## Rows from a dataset
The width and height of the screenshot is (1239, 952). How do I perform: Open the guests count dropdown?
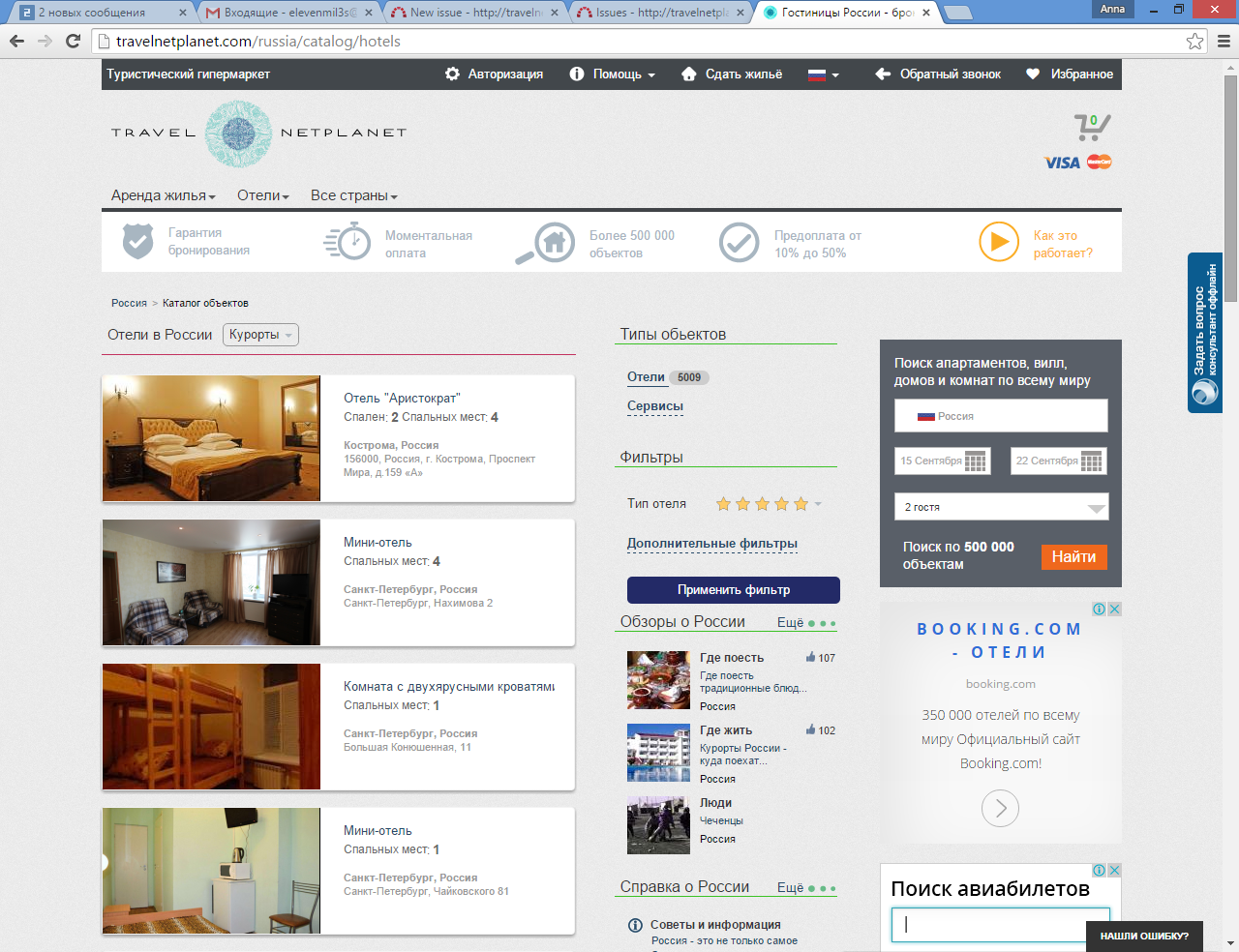click(1001, 507)
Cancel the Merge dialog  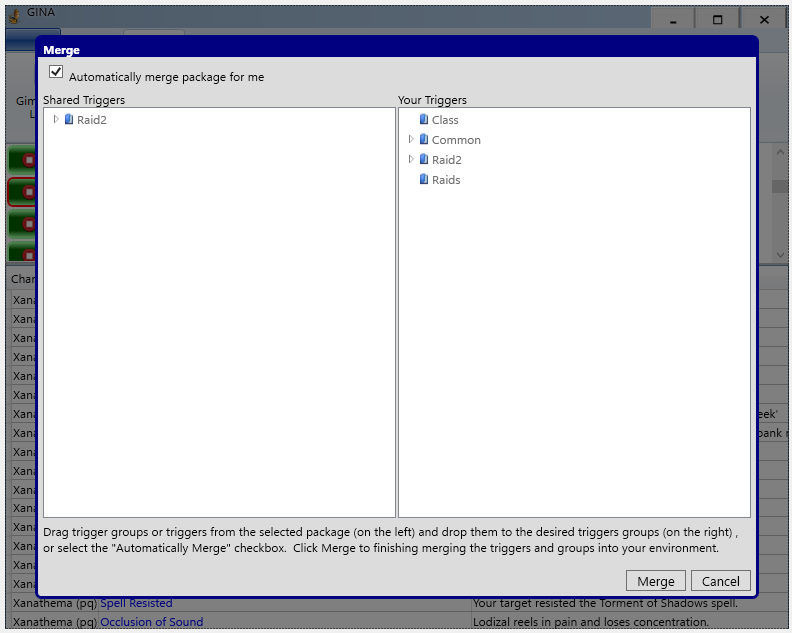(720, 581)
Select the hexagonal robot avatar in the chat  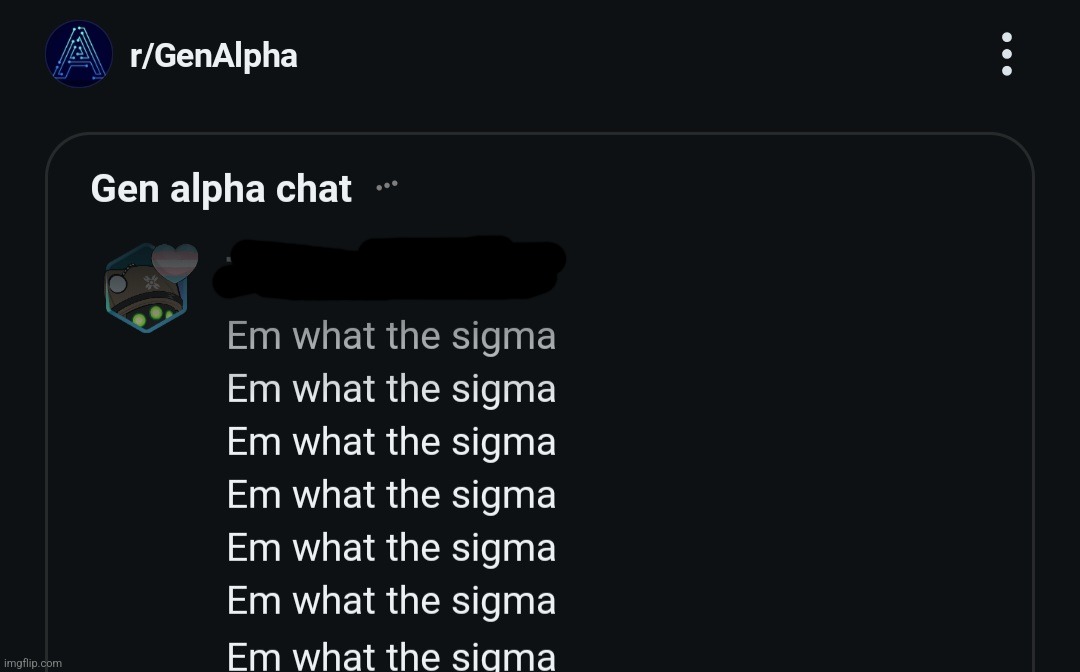point(147,290)
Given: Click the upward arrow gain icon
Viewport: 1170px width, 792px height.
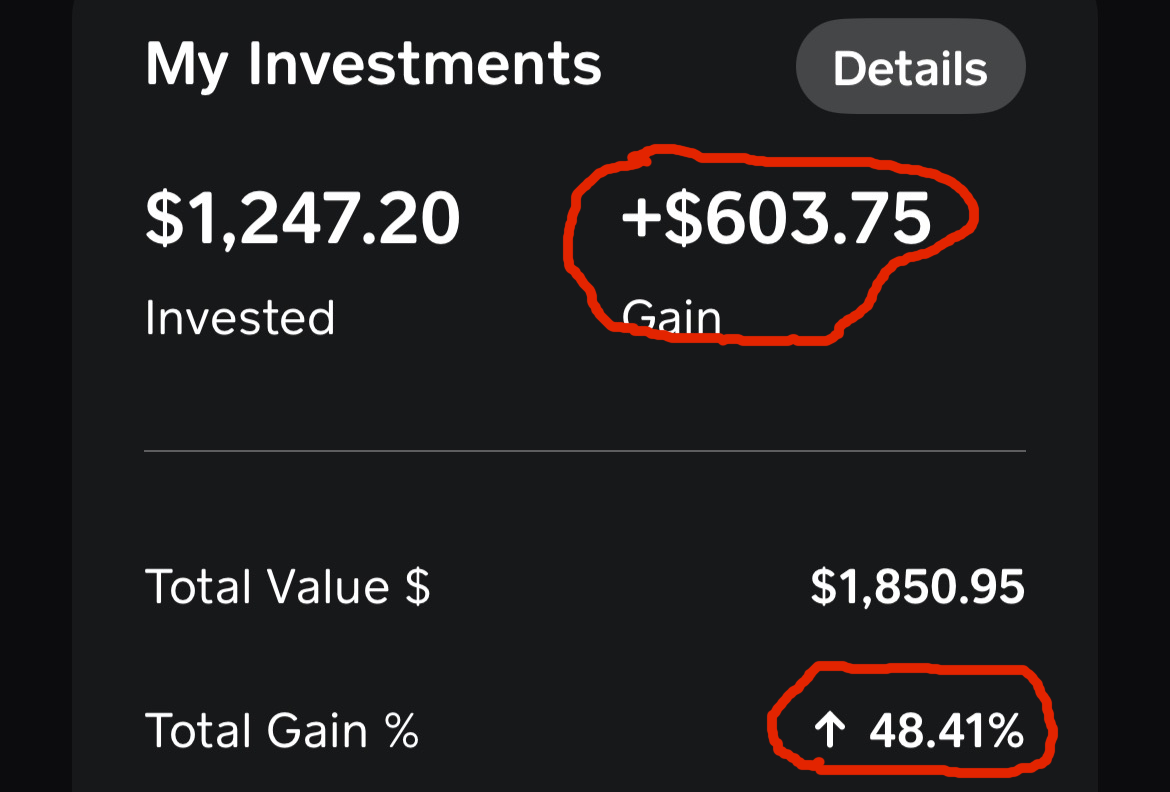Looking at the screenshot, I should click(x=829, y=732).
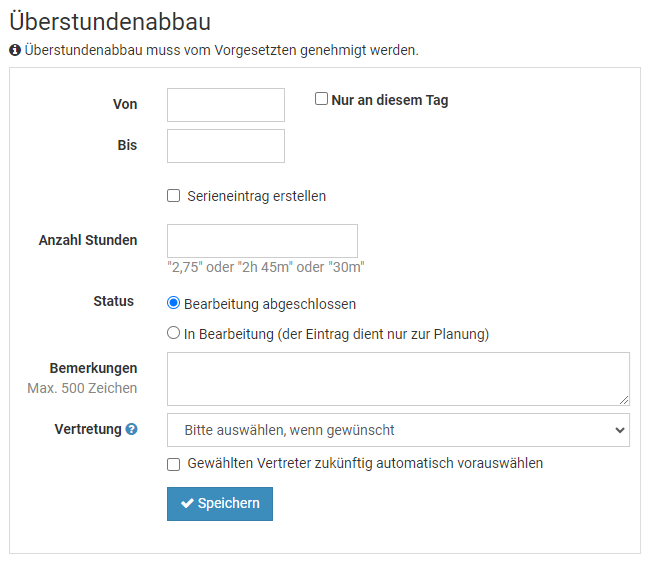Click the 'Überstundenabbau' page heading

pyautogui.click(x=110, y=20)
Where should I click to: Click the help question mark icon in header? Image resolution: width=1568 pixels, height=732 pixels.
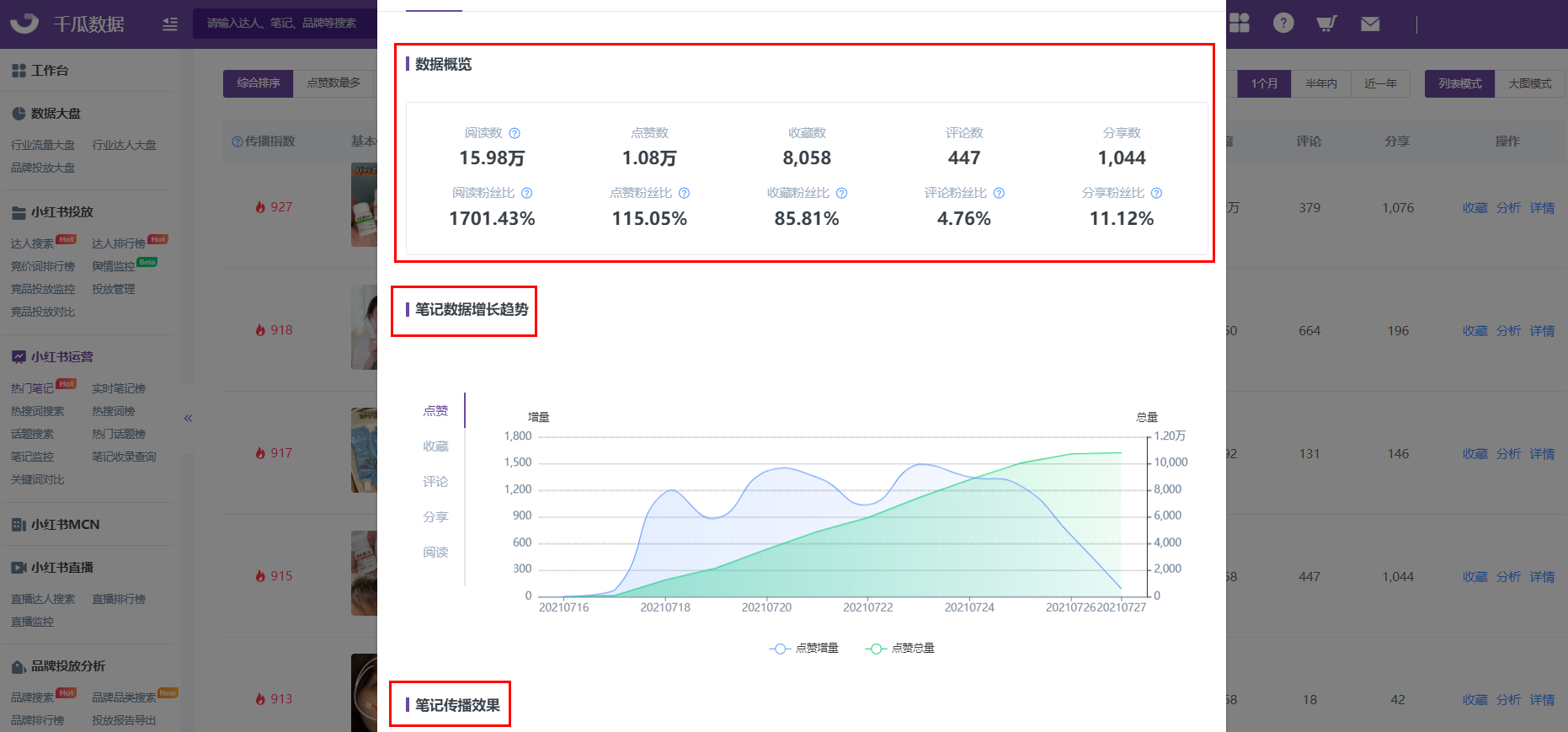coord(1283,24)
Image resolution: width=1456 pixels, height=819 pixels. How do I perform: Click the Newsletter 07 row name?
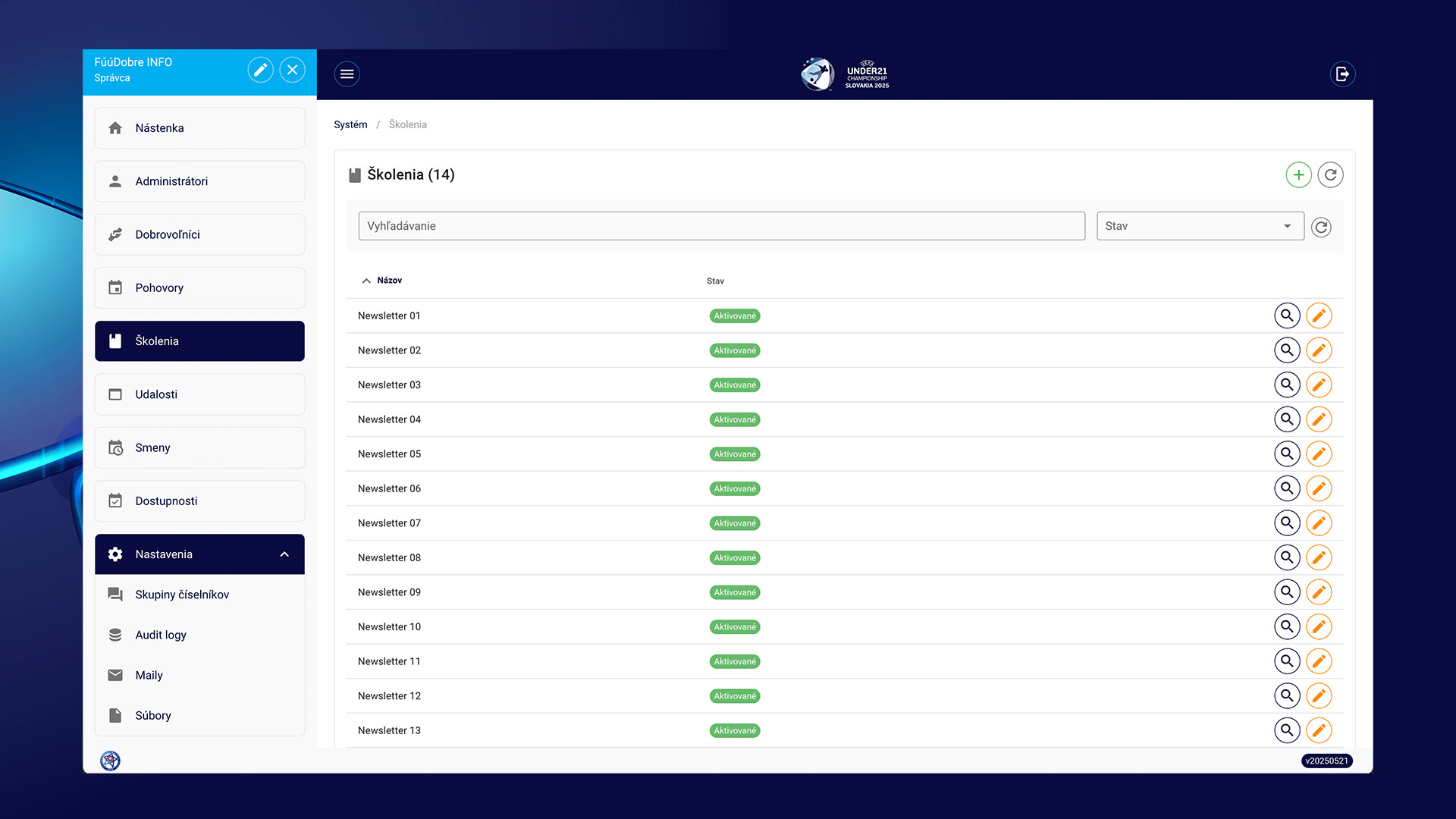coord(389,523)
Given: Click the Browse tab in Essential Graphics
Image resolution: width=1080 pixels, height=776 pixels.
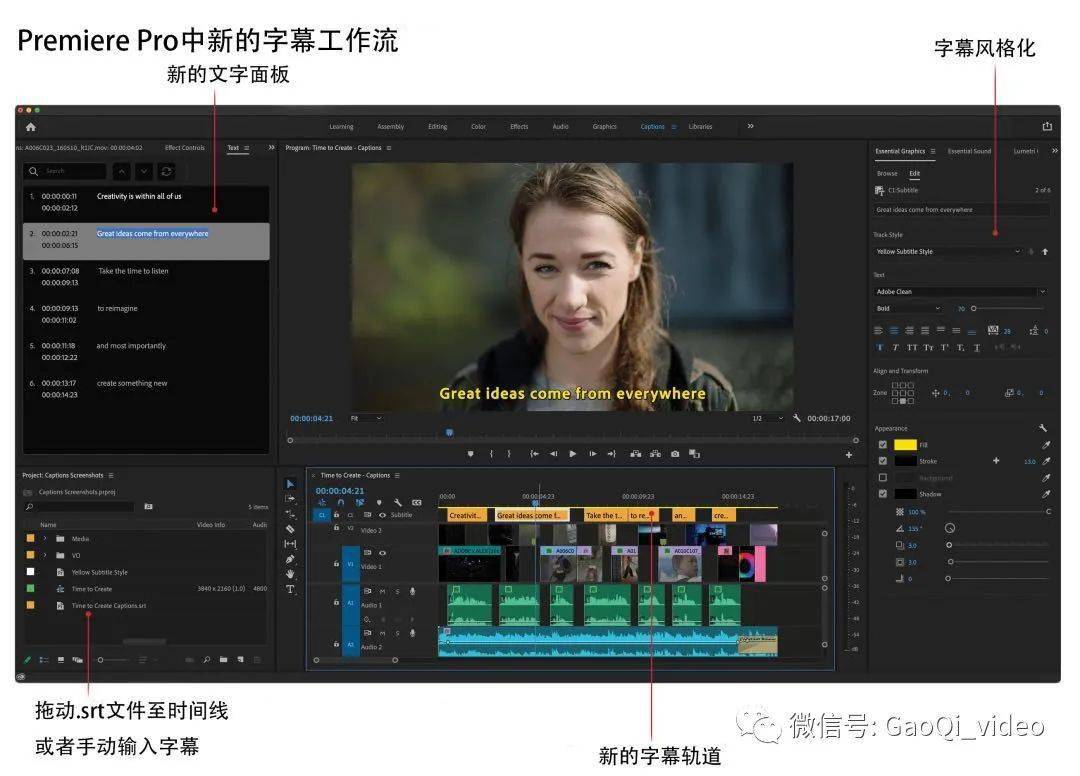Looking at the screenshot, I should (x=887, y=174).
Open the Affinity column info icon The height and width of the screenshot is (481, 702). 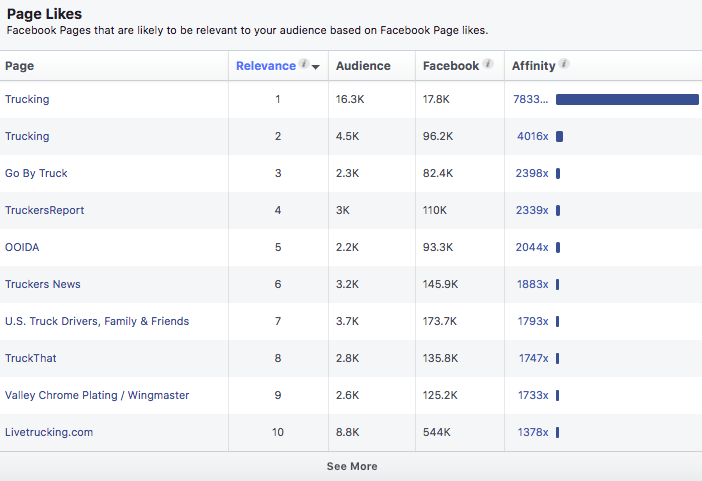coord(564,65)
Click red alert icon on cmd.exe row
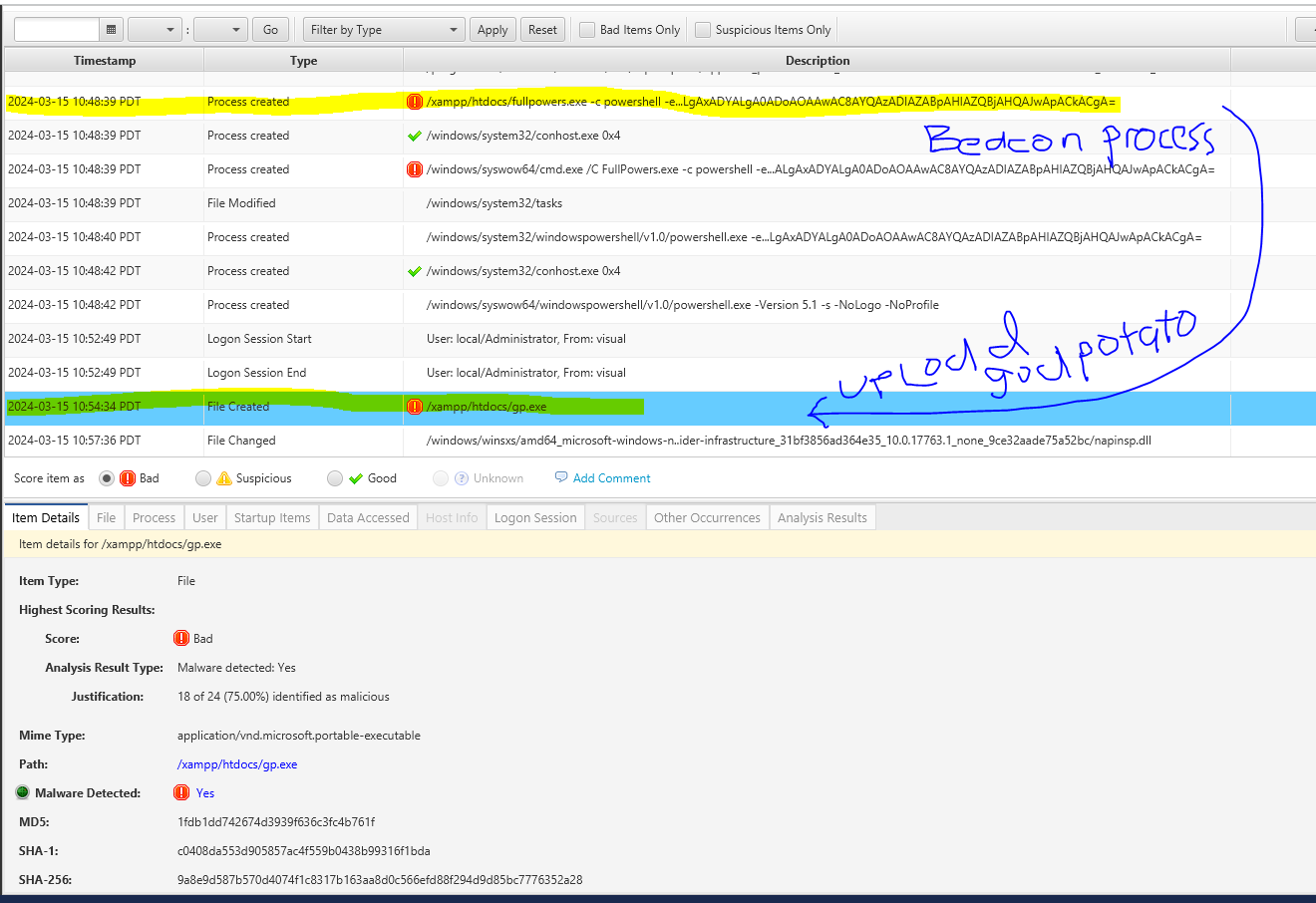Image resolution: width=1316 pixels, height=903 pixels. click(415, 169)
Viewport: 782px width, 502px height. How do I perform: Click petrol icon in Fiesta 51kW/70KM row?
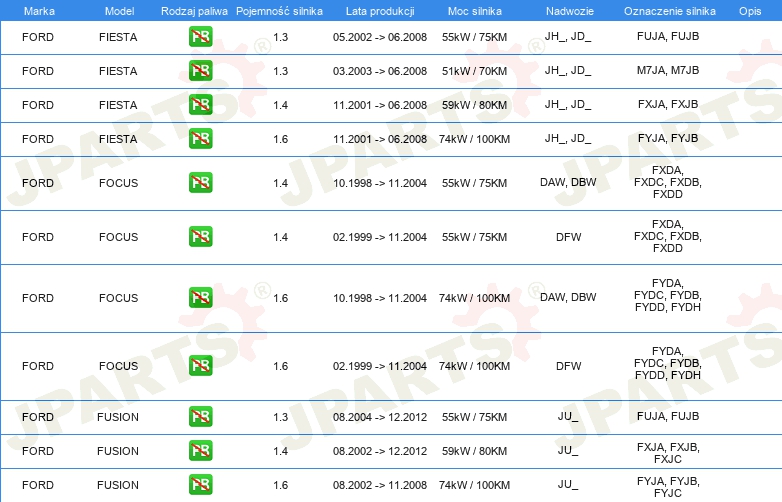coord(200,72)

## GOAL OF THE EXERCISE
Arrange the part of the records that opens with the line containing "Viewport: 782px width, 502px" and runs through the end of the records as a JSON list of strings, one string per line with blank lines omitted. Leave the pictures out.

## CORRECT RESULT
[
  "Viewport: 782px width, 502px height. How do I perform: Click petrol icon in Fiesta 51kW/70KM row?",
  "coord(200,72)"
]